(Stored data)
==================================================

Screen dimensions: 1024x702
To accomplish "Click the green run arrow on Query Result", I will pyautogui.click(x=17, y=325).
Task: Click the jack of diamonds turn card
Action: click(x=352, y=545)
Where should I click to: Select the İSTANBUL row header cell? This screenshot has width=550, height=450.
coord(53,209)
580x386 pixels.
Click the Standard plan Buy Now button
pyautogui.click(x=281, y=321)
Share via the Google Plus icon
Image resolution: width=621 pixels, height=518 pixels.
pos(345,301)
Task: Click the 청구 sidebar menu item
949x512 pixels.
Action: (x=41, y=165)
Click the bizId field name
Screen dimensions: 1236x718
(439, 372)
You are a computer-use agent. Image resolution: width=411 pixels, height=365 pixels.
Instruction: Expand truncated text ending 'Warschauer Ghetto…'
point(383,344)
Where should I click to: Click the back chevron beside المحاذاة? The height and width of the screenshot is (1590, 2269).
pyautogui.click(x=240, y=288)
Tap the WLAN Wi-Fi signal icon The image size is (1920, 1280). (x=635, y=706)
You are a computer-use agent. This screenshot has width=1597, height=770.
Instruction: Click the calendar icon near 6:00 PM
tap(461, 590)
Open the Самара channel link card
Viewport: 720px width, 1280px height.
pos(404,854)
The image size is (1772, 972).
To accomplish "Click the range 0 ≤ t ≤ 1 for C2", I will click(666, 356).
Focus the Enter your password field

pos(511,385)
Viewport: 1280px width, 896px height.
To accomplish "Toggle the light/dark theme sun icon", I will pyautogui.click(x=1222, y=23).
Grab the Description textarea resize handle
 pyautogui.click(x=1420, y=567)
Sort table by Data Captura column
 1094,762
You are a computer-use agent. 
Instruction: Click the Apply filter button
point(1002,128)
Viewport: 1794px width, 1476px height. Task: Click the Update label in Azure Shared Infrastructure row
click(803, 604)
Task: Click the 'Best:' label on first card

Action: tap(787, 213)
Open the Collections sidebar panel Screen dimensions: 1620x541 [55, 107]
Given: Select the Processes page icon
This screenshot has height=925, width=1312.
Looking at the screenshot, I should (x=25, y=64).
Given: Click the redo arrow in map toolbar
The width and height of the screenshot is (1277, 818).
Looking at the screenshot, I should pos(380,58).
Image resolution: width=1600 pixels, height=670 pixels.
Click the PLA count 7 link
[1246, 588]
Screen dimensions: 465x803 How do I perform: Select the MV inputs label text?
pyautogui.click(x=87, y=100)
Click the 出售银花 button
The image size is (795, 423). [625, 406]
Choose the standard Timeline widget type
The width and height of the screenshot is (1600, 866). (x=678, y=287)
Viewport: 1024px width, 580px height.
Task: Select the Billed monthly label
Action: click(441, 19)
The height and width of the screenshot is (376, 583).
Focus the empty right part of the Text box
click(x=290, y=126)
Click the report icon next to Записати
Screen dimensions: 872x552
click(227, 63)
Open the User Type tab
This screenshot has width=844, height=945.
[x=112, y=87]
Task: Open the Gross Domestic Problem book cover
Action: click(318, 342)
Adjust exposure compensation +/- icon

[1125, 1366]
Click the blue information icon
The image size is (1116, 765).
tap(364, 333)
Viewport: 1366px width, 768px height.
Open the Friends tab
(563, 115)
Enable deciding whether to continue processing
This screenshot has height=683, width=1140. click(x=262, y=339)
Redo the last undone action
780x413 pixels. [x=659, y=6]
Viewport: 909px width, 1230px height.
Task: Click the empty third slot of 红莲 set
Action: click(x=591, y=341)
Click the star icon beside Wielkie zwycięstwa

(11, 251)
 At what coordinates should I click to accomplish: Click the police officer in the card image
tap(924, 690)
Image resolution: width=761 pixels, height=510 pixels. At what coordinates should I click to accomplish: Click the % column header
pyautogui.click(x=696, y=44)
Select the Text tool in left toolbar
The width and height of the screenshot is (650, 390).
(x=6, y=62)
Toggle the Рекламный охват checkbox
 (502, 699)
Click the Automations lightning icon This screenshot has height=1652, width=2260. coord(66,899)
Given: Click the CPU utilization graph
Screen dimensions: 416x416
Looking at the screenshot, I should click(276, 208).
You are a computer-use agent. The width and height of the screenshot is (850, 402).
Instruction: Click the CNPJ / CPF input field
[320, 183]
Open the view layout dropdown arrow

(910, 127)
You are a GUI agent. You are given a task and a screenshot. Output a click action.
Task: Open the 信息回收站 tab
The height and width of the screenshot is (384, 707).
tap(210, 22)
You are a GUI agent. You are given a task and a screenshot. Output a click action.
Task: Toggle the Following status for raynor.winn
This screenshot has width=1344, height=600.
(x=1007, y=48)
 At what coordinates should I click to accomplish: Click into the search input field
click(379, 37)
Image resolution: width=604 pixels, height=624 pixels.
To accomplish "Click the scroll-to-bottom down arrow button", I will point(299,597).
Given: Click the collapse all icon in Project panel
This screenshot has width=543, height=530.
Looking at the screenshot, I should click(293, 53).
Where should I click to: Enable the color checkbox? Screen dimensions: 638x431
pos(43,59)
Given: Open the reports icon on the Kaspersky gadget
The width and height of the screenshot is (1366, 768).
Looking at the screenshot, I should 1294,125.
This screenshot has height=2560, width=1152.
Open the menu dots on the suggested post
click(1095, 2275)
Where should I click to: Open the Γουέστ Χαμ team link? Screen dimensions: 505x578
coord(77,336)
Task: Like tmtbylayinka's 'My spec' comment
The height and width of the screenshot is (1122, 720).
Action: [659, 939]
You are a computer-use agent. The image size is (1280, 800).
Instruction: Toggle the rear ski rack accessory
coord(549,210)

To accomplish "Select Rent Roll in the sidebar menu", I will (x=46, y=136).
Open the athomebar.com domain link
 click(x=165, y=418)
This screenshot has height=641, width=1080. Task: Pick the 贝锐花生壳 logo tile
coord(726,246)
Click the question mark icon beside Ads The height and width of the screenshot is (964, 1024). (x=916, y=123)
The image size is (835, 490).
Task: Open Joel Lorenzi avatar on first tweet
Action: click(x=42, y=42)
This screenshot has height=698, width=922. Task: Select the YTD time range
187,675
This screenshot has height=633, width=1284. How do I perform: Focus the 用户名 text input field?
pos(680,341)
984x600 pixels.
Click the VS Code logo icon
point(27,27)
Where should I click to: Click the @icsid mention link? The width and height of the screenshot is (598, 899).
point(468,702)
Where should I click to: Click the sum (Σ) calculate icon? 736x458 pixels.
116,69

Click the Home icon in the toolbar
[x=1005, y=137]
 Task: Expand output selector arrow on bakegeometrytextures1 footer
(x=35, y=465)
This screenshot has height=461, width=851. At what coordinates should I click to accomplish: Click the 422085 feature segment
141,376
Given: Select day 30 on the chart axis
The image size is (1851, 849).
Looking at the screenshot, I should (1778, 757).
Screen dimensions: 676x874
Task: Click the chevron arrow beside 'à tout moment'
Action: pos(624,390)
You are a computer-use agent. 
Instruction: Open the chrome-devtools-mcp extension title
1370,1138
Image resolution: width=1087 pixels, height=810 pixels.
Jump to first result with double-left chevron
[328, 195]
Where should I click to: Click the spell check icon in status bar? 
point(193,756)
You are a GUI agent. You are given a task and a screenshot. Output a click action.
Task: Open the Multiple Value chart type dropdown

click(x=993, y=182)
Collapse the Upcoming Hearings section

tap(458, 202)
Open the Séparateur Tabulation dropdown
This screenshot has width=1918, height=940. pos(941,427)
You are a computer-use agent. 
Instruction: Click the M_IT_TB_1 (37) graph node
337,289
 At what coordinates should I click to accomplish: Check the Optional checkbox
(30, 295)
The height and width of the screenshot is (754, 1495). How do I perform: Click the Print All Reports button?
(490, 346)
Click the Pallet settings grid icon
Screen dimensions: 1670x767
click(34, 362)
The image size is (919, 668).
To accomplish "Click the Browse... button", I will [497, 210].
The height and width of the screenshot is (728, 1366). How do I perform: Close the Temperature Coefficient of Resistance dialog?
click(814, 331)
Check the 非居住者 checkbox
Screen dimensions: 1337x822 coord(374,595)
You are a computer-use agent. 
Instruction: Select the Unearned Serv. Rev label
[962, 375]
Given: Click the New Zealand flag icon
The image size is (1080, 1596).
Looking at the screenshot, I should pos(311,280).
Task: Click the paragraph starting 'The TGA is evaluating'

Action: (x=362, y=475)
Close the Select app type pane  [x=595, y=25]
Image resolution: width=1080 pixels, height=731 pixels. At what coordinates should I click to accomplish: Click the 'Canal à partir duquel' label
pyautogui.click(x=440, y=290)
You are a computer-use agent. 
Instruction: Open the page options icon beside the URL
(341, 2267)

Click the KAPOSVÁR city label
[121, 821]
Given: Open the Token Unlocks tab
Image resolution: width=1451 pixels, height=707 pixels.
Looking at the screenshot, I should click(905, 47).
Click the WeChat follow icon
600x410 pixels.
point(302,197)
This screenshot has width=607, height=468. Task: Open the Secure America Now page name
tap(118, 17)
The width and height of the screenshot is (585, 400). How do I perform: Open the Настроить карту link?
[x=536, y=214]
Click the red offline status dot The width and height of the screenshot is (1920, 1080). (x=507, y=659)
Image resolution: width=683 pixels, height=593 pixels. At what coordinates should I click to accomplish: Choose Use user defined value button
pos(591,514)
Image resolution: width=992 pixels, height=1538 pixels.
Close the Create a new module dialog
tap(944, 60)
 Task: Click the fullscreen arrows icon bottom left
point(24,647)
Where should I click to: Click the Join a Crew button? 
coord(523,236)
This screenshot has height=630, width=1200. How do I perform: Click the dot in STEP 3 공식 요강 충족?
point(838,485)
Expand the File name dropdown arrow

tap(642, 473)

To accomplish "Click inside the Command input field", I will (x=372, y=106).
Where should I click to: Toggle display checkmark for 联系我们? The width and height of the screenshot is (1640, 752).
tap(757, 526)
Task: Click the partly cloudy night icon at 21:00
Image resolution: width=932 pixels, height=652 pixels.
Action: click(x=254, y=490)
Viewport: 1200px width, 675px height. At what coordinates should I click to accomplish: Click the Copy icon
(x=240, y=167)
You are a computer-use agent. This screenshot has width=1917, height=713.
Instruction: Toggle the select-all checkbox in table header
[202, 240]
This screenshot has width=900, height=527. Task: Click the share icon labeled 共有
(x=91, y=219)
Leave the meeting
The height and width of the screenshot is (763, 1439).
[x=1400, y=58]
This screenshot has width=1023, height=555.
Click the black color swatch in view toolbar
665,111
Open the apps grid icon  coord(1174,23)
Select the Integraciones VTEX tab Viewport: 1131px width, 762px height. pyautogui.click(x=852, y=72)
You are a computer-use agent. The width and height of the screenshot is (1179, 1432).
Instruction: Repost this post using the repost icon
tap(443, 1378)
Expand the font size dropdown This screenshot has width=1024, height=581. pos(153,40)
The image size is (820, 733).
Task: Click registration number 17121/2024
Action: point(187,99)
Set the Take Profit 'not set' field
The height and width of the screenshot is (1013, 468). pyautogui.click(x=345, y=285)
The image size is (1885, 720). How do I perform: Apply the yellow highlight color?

==================================================

Start with the line above that contains "Viewport: 1280px width, 896px height." and end with the line that contains "Given: Click the redo arrow in map toolbar". Write out those lines exactly, and only those.

ANSWER:
Viewport: 1280px width, 896px height.
To accomplish "Toggle the light/dark theme sun icon", I will pyautogui.click(x=1222, y=23).
Grab the Description textarea resize handle
 pyautogui.click(x=1420, y=567)
Sort table by Data Captura column
 1094,762
You are a computer-use agent. 
Instruction: Click the Apply filter button
point(1002,128)
Viewport: 1794px width, 1476px height. Task: Click the Update label in Azure Shared Infrastructure row
click(803, 604)
Task: Click the 'Best:' label on first card

Action: tap(787, 213)
Open the Collections sidebar panel Screen dimensions: 1620x541 [55, 107]
Given: Select the Processes page icon
This screenshot has height=925, width=1312.
Looking at the screenshot, I should (x=25, y=64).
Given: Click the redo arrow in map toolbar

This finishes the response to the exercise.